Sunday, 1 July 2012

Shareholders


Vince Cable has accused shareholders of banks for being negligent. He has suggested they need to get a stronger grip as the UK banking system is rife with incompetence and corruption. Cable is referring to the liars in Barclay's orchestrating rates (libor) – specifically LIBOR. Shareholders, while collectively owning a business, are not individually liable for financial misconduct of the board. Cable is either very naive or thinks every reading his analysis is gullible. He says the fine will be passed onto customers and shareholders. Hardly. The latter will just receive a lower dividend – they won’t have to pay back the dividends they were paid when the bank was profiteering from the ruse.

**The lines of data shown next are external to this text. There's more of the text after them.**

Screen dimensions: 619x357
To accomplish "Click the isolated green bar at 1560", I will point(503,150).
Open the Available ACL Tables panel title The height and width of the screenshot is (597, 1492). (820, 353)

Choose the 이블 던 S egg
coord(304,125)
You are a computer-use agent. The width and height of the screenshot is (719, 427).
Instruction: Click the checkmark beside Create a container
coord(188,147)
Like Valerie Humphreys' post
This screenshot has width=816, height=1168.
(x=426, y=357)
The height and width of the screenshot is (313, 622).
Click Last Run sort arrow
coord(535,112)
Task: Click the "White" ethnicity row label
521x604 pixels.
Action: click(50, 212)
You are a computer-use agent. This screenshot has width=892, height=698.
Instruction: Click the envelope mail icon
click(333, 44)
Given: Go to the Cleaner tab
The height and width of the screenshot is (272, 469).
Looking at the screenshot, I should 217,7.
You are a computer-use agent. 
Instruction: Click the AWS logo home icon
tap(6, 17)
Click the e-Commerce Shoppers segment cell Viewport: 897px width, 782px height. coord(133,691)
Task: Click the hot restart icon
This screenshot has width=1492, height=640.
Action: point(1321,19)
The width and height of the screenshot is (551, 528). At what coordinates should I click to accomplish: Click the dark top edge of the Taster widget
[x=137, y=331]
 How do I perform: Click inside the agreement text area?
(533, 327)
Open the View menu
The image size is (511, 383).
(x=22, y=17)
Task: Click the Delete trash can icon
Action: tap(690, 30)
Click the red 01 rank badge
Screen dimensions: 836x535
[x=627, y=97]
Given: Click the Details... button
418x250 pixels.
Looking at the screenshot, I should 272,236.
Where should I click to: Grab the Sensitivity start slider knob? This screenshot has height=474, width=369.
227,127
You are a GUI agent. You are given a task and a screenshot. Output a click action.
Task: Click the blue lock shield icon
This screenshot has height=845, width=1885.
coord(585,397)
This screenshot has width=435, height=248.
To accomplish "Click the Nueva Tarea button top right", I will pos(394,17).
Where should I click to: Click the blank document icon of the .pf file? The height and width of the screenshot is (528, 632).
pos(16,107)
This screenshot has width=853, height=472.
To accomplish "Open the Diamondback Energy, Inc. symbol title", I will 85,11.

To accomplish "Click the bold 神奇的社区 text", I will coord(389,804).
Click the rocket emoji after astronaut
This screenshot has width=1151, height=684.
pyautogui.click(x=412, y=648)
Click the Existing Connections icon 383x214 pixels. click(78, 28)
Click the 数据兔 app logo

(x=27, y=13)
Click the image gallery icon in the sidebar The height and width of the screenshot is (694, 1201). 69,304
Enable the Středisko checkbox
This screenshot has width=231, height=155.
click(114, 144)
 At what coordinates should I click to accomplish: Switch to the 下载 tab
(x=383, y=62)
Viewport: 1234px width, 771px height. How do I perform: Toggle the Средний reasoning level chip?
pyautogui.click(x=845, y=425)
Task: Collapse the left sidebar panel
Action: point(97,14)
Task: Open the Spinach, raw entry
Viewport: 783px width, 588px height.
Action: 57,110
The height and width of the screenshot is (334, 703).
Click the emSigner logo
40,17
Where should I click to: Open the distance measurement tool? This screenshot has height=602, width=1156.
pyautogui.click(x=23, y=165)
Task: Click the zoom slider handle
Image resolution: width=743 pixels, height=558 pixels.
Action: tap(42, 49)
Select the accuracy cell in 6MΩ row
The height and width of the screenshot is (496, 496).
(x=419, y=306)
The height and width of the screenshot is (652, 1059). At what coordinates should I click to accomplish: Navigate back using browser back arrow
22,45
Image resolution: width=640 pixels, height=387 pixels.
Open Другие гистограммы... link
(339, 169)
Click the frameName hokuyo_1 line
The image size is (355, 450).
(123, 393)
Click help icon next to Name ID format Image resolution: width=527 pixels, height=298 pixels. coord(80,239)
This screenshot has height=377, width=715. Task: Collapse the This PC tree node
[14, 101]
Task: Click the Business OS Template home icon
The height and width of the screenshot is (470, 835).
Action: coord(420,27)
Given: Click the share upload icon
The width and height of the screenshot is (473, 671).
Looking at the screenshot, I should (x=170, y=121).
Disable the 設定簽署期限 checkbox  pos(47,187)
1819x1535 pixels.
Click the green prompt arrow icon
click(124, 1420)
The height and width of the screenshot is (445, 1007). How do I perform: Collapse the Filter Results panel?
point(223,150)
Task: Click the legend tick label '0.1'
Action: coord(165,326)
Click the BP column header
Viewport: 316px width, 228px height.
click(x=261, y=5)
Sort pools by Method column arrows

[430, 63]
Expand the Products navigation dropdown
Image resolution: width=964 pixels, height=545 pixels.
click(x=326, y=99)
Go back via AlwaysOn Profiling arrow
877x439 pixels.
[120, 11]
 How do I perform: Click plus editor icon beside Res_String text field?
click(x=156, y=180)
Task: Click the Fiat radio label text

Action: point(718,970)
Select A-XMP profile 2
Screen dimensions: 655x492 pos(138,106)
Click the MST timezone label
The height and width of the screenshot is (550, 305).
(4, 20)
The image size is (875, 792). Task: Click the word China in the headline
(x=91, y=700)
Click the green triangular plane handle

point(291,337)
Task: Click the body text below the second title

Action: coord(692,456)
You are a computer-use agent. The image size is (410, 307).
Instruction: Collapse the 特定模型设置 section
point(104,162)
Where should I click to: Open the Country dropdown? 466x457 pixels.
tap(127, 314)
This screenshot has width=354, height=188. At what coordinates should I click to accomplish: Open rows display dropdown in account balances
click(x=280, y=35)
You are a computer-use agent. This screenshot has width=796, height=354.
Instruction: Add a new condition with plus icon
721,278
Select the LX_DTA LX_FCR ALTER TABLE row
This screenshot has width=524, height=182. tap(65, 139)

Do shareholders care about how a business is run when their only interest is the dividend? Profit is generated by a variety of good and bad means. Barclays has been revealed in the last few years to have generated profits by mis-selling insurance and now by manipulating LIBOR. Other companies off load employees to retain profitability while oil companies get up to all kinds to keep the profits flowing. Any headline in the business sections about companies bending the rules belies the fact that shareholders will have benefitted. There are shareholders in high profile multinationals that have bought shares so as to attend the AGMs so that they can deliver an attack on the activities of the company. They are few and between.
Shareholders only care about their investment and return. They will watch companies – such as Cadbury’s -get sold off to make a killing on the buyout. Their only issue with Barclay's right now is the share price.